> TEXT EXCERPT:
---

Slow Resume with SSD

Peter M. Petrakis peter.petrakis at canonical.com
Tue Sep 25 19:18:32 UTC 2012



On 09/25/2012 02:24 PM, Carlos Moffat wrote:
> Hi,
>
> (please let me know if this is the wrong list to ask this)
>
> I have a Crucial M4 512 GB SSD installed on my Thinkpad X220 (Ubuntu
> Precise). Overall this runs very nicely, but it takes 10+ seconds to
> resume from suspend, apparently because some issue with the hardrive.
> The only message I see while resuming is "COMRESET failed
> (errno=-16)".

That means hard reset failed, (sok it can retry) which unfortunately
is a necessary tool to unjam disks, so I'm not surprised that
completely disabling it broke resume for you, it could have
broken boot as well.

I'm assuming that your drive is in good health and you've verified
that smart short and extended tests are returning good results.

In absence of any defects this becomes a timing issue as all we have to
work with at this level is "chirps" which when done in the right
quantity, in the right time frame, represent a valid signal.

---

> DATA BLOCK:

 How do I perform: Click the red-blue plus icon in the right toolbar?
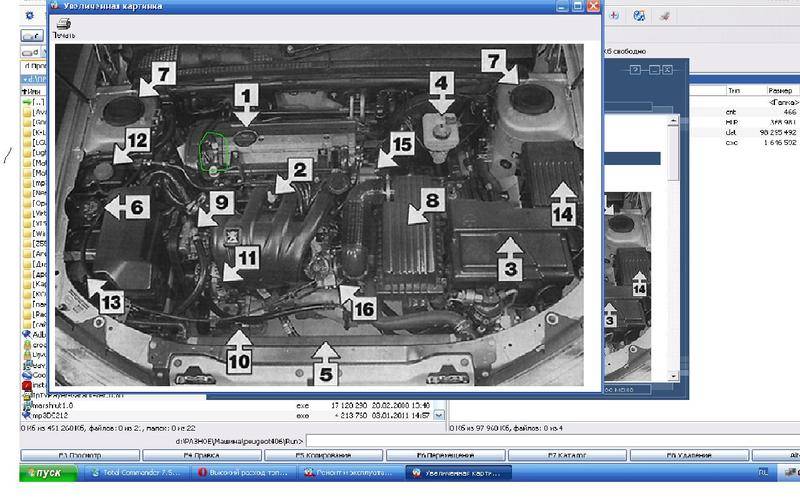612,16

---

> EXERCISE DESCRIPTION:
Copy the whole mailing list post about slow SSD resume word for word, as it appears above the listing.

> ANSWER IN FULL:
Slow Resume with SSD

Peter M. Petrakis peter.petrakis at canonical.com
Tue Sep 25 19:18:32 UTC 2012



On 09/25/2012 02:24 PM, Carlos Moffat wrote:
> Hi,
>
> (please let me know if this is the wrong list to ask this)
>
> I have a Crucial M4 512 GB SSD installed on my Thinkpad X220 (Ubuntu
> Precise). Overall this runs very nicely, but it takes 10+ seconds to
> resume from suspend, apparently because some issue with the hardrive.
> The only message I see while resuming is "COMRESET failed
> (errno=-16)".

That means hard reset failed, (sok it can retry) which unfortunately
is a necessary tool to unjam disks, so I'm not surprised that
completely disabling it broke resume for you, it could have
broken boot as well.

I'm assuming that your drive is in good health and you've verified
that smart short and extended tests are returning good results.

In absence of any defects this becomes a timing issue as all we have to
work with at this level is "chirps" which when done in the right
quantity, in the right time frame, represent a valid signal.